MENGAPA ANAKKU TAK BISA KONSENTRASI?

11/05/2010

“ Rida berusia 7 tahun, saat ini ia duduk di kelas 1 Sekolah Dasar. Orang tuanya sering kali mendapatkan masukan dan laporan dari gurunya bahwa ia sering kali jalan-jalan di kelas, Rida lebih banyak berdiri dan tidak focus pada pekerjaan sekolahnya. Orang tuanya pun mengakui bahwa di rumah pun Rida seperti itu, Rida sering kali berganti-ganti aktivitas dan tidak pernah sampai selesai. Misalnya, bermain bongkar pasang yang hanya beberapa menit kemudian ia sudah beralih pada permainan yang lain. Sehingga, kondisi ini mempengaruhi prestasinya di sekolah. Rida sering kali sulit sekali dikontrol, ia sering mengabaikan apa yang Mamanya katakan”
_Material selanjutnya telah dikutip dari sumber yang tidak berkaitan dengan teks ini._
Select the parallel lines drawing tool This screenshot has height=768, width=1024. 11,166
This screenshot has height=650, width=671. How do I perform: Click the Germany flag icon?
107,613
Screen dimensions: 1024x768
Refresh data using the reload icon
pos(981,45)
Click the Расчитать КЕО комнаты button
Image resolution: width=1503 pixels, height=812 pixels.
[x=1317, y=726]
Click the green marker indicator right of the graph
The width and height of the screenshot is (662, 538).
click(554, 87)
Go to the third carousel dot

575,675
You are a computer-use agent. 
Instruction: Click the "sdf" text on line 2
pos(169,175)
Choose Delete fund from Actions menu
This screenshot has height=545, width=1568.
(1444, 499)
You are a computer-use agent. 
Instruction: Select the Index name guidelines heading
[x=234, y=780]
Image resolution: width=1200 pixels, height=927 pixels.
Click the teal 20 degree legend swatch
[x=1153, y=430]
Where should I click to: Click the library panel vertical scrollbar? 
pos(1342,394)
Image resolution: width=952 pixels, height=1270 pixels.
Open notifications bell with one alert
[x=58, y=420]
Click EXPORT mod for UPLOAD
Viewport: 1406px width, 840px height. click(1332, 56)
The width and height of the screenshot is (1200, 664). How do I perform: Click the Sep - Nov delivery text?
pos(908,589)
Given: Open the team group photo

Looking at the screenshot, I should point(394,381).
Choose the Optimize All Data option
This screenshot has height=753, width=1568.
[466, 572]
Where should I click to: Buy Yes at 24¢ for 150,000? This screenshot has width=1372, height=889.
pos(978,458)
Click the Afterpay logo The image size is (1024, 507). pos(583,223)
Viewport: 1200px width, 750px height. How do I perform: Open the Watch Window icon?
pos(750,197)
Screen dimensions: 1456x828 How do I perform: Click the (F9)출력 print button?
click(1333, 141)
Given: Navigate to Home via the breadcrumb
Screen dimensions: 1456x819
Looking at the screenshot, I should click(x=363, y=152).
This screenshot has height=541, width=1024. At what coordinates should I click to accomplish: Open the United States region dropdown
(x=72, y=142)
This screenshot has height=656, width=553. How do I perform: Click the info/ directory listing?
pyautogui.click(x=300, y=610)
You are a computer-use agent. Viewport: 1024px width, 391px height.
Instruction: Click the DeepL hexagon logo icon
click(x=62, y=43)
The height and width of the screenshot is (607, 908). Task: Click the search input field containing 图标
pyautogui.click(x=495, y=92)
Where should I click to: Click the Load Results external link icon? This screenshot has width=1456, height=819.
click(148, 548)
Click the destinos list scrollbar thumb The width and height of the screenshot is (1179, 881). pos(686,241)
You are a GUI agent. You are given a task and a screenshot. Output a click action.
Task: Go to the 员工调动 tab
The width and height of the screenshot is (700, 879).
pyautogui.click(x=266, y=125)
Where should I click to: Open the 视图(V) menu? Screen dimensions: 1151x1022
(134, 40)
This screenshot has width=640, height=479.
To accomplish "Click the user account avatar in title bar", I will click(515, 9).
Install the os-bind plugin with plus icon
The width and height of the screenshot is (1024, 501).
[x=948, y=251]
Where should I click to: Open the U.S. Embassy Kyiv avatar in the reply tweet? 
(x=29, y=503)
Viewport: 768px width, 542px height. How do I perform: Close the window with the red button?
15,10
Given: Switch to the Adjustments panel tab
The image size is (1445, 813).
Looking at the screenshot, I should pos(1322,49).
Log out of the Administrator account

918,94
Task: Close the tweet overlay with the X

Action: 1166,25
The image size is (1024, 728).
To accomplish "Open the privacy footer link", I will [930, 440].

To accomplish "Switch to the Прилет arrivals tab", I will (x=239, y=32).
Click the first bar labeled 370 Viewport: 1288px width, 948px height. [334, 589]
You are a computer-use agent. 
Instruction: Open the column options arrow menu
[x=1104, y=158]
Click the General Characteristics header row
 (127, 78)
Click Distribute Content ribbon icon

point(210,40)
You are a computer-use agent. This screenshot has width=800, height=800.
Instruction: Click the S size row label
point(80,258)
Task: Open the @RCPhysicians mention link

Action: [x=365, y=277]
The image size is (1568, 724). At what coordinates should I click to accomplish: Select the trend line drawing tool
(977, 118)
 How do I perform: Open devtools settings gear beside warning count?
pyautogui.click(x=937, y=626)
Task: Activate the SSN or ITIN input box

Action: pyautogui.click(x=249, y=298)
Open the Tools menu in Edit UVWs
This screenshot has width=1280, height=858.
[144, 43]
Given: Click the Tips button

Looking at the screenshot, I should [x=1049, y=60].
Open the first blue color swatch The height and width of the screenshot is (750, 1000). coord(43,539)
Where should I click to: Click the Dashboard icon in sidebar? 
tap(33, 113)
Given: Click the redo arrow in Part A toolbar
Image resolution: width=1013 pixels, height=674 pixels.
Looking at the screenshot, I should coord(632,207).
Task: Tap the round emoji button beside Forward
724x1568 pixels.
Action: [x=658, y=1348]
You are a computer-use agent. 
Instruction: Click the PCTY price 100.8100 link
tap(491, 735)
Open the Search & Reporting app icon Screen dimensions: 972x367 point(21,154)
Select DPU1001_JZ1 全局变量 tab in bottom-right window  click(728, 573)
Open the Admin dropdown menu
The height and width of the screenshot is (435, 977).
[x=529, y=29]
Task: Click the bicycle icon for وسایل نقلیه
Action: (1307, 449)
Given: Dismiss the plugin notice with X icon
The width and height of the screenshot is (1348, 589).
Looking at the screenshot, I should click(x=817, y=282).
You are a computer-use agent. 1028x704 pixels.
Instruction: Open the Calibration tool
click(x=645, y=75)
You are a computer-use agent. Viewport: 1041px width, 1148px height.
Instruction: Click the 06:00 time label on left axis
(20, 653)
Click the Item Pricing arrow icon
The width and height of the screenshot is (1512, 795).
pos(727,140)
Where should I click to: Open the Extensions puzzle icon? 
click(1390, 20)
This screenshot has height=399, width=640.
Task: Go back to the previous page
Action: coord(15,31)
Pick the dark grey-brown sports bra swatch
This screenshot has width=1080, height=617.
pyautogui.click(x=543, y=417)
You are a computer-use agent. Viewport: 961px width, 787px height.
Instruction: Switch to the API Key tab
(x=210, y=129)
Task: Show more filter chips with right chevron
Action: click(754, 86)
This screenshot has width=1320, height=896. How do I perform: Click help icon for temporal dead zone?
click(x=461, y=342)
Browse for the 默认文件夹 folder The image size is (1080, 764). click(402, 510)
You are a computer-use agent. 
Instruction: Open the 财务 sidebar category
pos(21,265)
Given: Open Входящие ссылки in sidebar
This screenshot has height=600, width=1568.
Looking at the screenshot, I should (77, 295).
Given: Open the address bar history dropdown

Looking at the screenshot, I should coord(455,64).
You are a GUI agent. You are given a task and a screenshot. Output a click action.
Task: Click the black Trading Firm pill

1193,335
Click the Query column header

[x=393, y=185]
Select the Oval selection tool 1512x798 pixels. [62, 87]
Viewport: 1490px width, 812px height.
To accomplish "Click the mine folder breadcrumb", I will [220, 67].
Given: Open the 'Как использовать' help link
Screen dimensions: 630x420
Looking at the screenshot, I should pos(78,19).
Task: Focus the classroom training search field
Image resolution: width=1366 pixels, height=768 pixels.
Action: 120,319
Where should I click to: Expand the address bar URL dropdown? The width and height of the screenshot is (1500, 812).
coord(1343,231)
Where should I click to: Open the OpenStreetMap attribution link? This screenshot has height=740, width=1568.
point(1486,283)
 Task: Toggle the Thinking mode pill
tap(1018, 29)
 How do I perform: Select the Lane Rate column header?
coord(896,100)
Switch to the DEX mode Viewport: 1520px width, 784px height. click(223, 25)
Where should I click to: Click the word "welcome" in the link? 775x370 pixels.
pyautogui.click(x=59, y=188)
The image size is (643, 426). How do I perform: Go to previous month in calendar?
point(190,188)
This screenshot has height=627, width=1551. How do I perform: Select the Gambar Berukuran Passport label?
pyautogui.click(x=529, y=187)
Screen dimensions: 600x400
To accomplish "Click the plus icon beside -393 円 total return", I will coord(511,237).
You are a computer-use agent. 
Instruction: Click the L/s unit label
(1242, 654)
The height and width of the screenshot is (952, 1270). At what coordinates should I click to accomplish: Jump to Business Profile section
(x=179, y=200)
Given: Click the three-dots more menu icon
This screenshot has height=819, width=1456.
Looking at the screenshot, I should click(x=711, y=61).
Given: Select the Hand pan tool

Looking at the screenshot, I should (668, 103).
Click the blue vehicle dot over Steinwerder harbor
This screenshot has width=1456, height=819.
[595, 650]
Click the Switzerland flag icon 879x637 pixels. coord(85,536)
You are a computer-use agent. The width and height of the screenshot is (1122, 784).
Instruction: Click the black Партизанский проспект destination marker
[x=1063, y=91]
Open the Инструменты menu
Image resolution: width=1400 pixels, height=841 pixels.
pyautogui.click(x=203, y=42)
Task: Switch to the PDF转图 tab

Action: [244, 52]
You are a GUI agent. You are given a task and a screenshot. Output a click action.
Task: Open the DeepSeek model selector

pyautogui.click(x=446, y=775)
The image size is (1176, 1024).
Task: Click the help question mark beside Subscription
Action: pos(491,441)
Kasus Rida diatas adalah salah satu kasus yang terjadi pada anak-anak. Kadang kala sebagai orang dewasa, jika kita memperhatikan seorang anak yang berganti-ganti aktivitas kita memiliki asumsi bahwa anak itu mengalami kebosanan. Namun, perlu diperhatikan lebih seksama lagi apakah memang anak itu bosan atau ada hal lain yang terjadi padanya. Ketidakmampuan anak untuk menaruh perhatian terhadap berbagai aktivitas tentunya ini dapat menghampat perkembangan akademik dan perkembangan sosial anak. Hal ini dapat terjadi karena ia tidak dapat menyelesaikan tugas dengan penuh perhatian dan proses belajar yang terganggu. Oleh sebab itu sangat penting jika orang tua maupun pendidik dapat melakukan deteksi atau mengetahui lebih awal yang terjadi pada anak sehingga dapat dilakukan penanganan dengan tepat. Pada kasus Rida dan yang akan kita bicarakan lebih jauh merupakan sebuah ilustrasi mengenai Gangguan Pemusatan Perhatian atau Attention Deficit/ Hiperactivity (ADHD -red).

Apa itu ADHD?

ADHD adalah sebuah gangguan dengan karakteristik adanya gejala kurang perhatian yang diikuti dengan hiperaktivitas maupun tidak (Monastra, 2005). Seperti yang dijelaskan oleh Wenar (1994) dalam bukunya Developmental Psychopatology, terdapat karakteristik utama dari ADHD, antara lain;

Kurang perhatian : Anak-anak yang mengalami Gangguan Pemusatan Perhatian atau ADHD mengalami kesulitan untuk menaruh perhatian secara terus menerus dalam menyelesaikan tugas atau dalam aktivitas bermain. Seperti yang terjadi pada Rida, ia keluitan menaruh perhatian pada aktivitasnya bahkan ketika ia bermain. Kurang perhatian sering kali berkaitan dengan rendahnya performansi sekolah karena anak membutuhkan waktu untuk berkonsentrasi dan menyerap informasi sebaik menaruh perhatian yang cukup panjang untuk melangkapi tugas tanpa adanya gangguan. Kondisi dimana anak mengalami kesulitan untuk menyelesaikan tugasnya membuat mereka menjadi frustrasi dan tertekan.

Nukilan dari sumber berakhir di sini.